### EXERCISE DIRECTIONS:
Which of the lines below mention the word "ENTORNO"? Pull each one out.

### SOURCE RECORDS:
++++++++++

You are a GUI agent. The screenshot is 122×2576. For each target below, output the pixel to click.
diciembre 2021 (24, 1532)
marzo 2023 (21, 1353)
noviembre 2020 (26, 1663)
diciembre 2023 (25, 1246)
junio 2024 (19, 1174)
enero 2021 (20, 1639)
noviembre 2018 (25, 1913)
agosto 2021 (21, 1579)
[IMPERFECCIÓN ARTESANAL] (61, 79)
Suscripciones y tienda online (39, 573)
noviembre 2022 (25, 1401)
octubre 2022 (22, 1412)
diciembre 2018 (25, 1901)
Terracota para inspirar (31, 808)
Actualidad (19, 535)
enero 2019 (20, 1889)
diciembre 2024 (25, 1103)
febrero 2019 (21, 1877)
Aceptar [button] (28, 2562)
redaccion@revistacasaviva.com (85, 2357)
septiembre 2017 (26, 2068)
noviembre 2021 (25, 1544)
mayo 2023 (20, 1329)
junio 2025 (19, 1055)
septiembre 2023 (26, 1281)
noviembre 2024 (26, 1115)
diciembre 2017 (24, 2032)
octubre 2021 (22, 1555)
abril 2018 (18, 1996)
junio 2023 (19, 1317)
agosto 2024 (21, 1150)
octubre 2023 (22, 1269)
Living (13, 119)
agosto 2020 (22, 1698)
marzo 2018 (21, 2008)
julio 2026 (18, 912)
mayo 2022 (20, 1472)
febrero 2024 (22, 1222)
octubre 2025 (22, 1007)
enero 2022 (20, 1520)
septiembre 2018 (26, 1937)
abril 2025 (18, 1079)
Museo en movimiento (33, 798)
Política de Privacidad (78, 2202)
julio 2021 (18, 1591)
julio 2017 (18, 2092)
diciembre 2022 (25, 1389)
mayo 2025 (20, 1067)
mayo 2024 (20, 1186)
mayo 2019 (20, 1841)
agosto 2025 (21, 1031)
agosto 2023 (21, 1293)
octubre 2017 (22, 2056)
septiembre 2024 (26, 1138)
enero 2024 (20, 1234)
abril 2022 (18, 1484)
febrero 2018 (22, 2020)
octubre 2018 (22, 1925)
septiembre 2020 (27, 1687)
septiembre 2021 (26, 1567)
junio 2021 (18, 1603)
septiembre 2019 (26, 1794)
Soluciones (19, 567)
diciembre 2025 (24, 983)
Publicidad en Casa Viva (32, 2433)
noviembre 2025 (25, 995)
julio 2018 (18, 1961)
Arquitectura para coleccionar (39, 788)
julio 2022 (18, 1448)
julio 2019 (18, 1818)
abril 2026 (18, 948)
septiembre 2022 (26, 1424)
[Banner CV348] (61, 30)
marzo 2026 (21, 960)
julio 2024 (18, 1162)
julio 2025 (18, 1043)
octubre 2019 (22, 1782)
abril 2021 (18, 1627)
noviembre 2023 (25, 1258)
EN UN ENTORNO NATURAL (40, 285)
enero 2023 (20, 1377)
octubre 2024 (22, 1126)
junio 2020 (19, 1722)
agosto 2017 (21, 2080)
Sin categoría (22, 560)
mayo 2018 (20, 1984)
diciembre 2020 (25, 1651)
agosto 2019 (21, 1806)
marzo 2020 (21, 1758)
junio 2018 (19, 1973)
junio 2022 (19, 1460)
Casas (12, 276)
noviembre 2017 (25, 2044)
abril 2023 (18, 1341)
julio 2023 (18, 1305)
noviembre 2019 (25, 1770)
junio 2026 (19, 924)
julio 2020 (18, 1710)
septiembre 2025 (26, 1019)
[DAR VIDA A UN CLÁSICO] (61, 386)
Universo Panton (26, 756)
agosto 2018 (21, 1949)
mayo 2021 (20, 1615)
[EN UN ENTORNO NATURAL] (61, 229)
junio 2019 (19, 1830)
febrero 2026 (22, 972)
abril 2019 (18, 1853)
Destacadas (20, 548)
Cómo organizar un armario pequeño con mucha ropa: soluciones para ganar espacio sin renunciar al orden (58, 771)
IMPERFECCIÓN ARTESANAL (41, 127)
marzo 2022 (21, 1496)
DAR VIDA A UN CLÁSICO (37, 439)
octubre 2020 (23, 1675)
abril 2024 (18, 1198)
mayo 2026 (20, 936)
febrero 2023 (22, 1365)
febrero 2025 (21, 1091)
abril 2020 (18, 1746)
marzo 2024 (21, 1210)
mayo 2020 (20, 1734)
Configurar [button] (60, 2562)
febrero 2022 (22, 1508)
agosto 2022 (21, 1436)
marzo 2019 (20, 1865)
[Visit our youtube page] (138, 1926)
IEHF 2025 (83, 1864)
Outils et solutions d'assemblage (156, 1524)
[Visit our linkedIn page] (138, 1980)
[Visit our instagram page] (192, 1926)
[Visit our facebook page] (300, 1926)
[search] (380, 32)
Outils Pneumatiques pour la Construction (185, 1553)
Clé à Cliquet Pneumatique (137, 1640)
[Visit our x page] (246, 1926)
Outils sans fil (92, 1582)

++++++++++

### REPLY:
EN UN ENTORNO NATURAL (40, 285)
[EN UN ENTORNO NATURAL] (61, 229)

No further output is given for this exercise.